Once overlooked as an art destination and better known for its 1967 riots and urban decay, Newark’s downtown hosts a growing visual arts scene that has attracted outsiders like Hsiao with cheap rent, good public transportation and a constellation of cutting-edge galleries that have garnered outsize praise. There are more than a dozen art galleries in Newark in addition to spaces that double as coffee shops or beauty parlors.
But as these newcomers increasingly flock to Newark, some older artists — many of whom are black and are longtime residents — are feeling overlooked, especially as a few gallery owners and artists who are relatively recent arrivals have snagged prime real estate. Tension within the visual arts community is brewing as the downtown area is poised for gentrification. New, luxury apartments are for rent, upscale cafes and restaurants are coming soon, and a Whole Foods is slated to open in a few years.
“There a lot of whites coming into Newark now,” said Kevin Sampson, 59, a black artist known for his elaborate sculptures made of found objects. A resident since 1993 who has been involved in the city’s art scene longer than that, Sampson has led the debate on Newark’s older artists versus its newcomers, whom he describes as “carpetbaggers” and “white hipster refugees from Brooklyn.”
Sampson wants the new artists and gallery owners to pay their dues and respect the history of the artists who have been in the city for years or decades. He said a few galleries and artists have received space for free or at reduced rents and bluntly described it as white privilege.
“They use privilege to set something up,” he said. “They are getting free buildings. Its landowners say they trust you.”
Bisa Washington, a 63-year-old Newark resident and artist who has been involved in the art scene since the 1970s, agrees with Sampson.
“It was a question of access,” she said. “You look around, and you wonder how these things are happening, why the artists who are already here weren’t pulled into that loop.”
Sampson said he plans to hold a round table on the topic in the fall.
You look around, and you wonder how these things are happening, why the artists who are already here weren’t pulled into that loop.

» MATERIAL PROVIDED:
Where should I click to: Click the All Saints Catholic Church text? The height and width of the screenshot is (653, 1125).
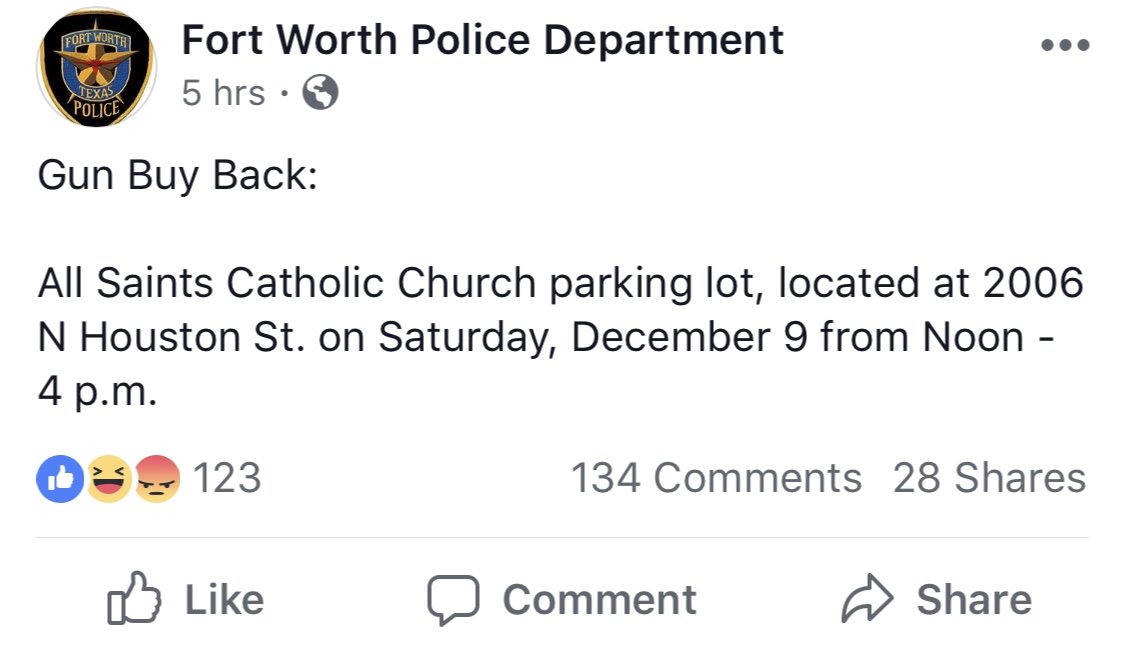[287, 283]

» AIM OF THE TASK: Restate the passage on Newark's art scene, beginning at the words "Once overlooked as" and stopping after "or beauty parlors.", with "the city" substituted for each occurrence of "Newark".

» RESPONSE TO THE EXERCISE:
Once overlooked as an art destination and better known for its 1967 riots and urban decay, the city’s downtown hosts a growing visual arts scene that has attracted outsiders like Hsiao with cheap rent, good public transportation and a constellation of cutting-edge galleries that have garnered outsize praise. There are more than a dozen art galleries in the city in addition to spaces that double as coffee shops or beauty parlors.